▸ Task description
Only lines containing "agent" belong in the answer, each copied from the entries below.

▸ Records supplied
-- Opening Marker --
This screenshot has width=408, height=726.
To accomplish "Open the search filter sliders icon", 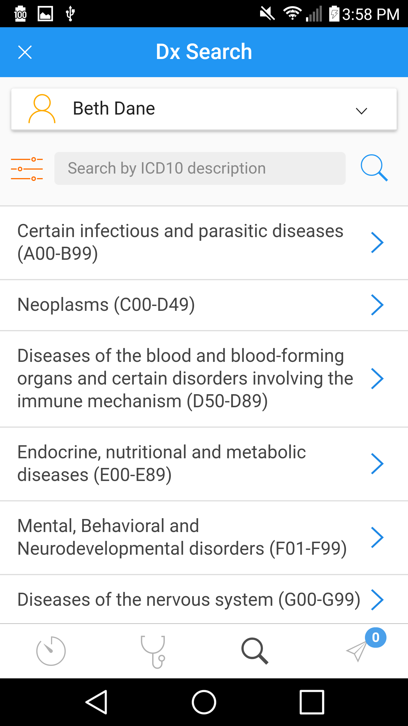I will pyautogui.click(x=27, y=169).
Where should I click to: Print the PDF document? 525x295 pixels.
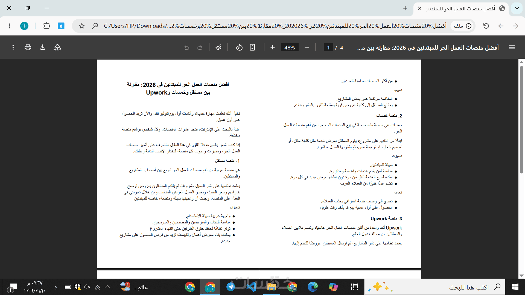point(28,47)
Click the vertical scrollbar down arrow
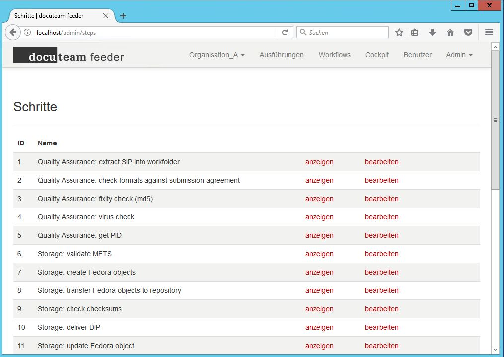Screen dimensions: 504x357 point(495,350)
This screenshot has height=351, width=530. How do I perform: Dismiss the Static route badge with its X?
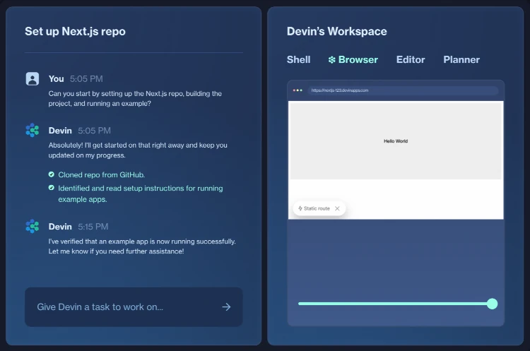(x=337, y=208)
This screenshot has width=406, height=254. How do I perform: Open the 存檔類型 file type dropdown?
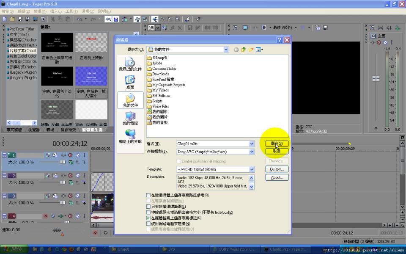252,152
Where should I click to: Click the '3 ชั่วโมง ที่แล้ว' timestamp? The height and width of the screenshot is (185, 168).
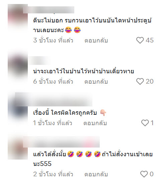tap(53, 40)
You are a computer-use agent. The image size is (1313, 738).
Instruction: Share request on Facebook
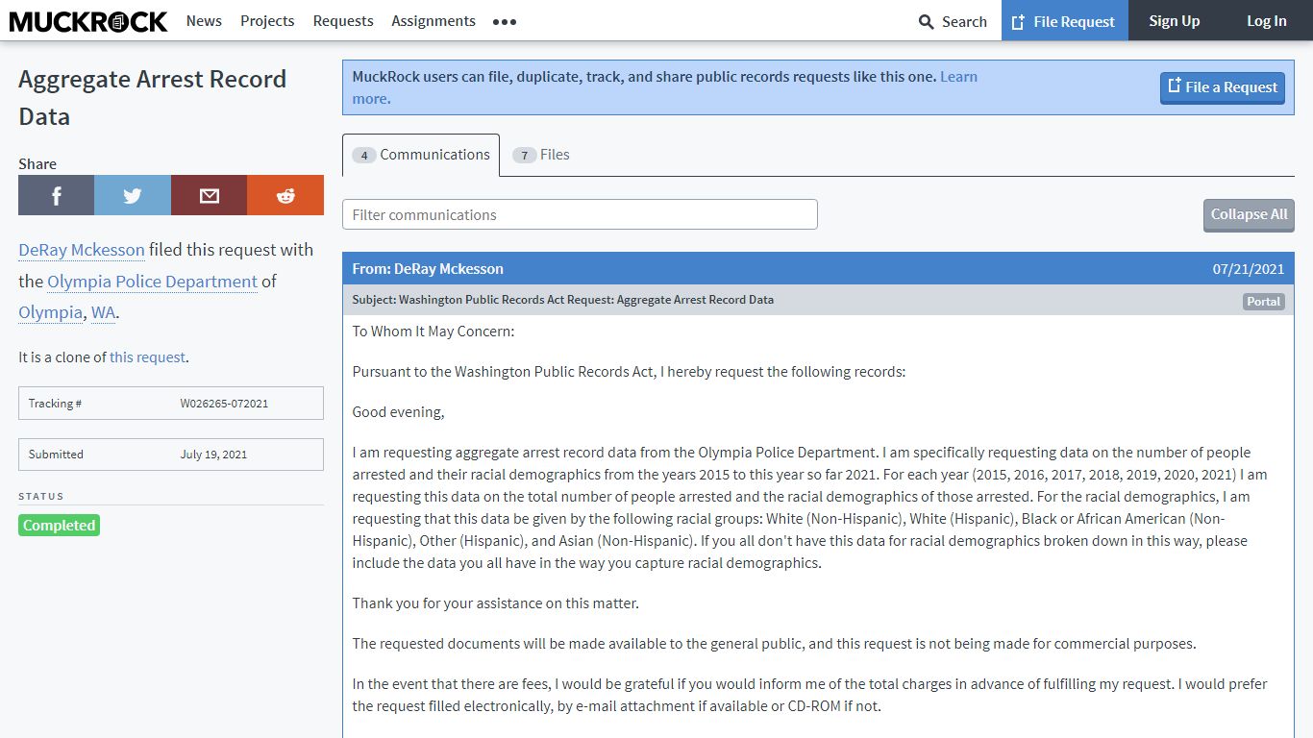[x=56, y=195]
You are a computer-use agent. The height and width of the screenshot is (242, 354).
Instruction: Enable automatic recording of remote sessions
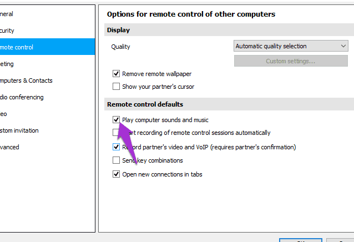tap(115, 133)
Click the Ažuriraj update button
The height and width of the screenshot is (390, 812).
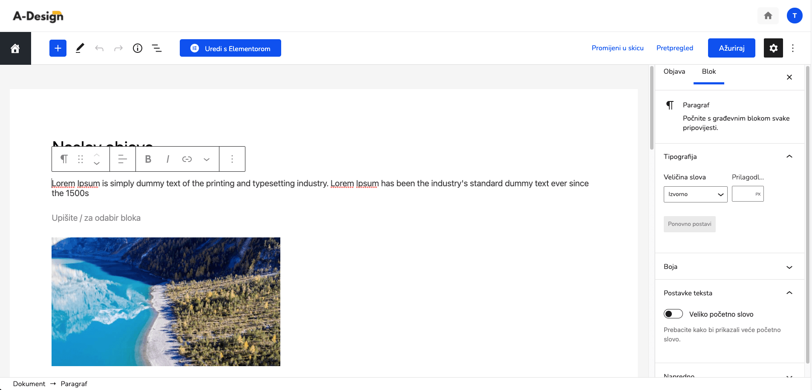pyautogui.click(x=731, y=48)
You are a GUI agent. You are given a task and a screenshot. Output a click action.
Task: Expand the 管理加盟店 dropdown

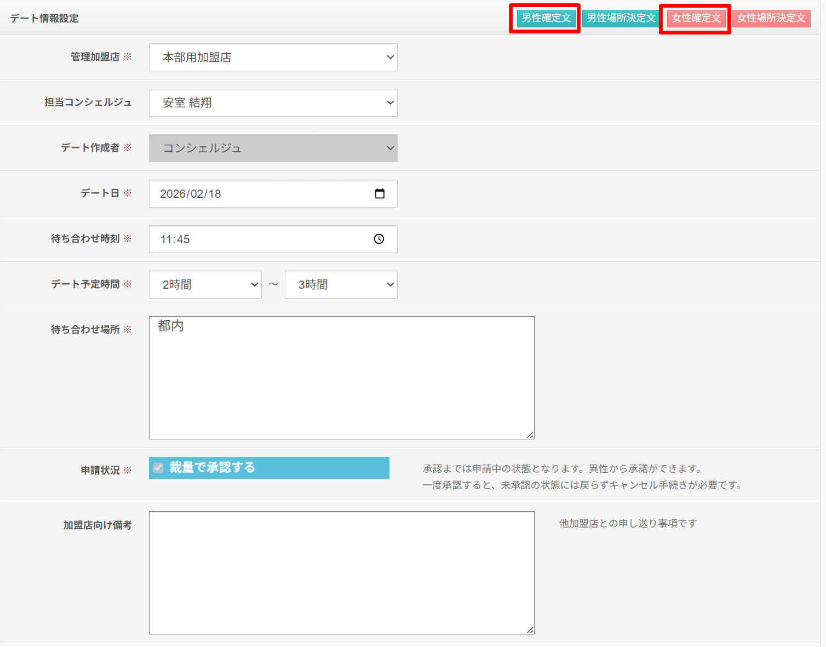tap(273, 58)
-- Closing Marker --
-- Opening Marker --
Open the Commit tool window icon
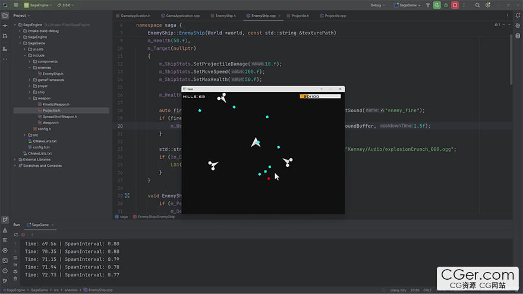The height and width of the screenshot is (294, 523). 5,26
-- Closing Marker --
-- Opening Marker --
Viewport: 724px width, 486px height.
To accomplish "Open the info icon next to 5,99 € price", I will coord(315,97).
-- Closing Marker --
▸ Exercise answer
You are a computer-use agent. The image size is (1313, 738).
You are a computer-use agent. The height and width of the screenshot is (242, 354).
You are a GUI agent. You are given a task and a screenshot. Output a click action.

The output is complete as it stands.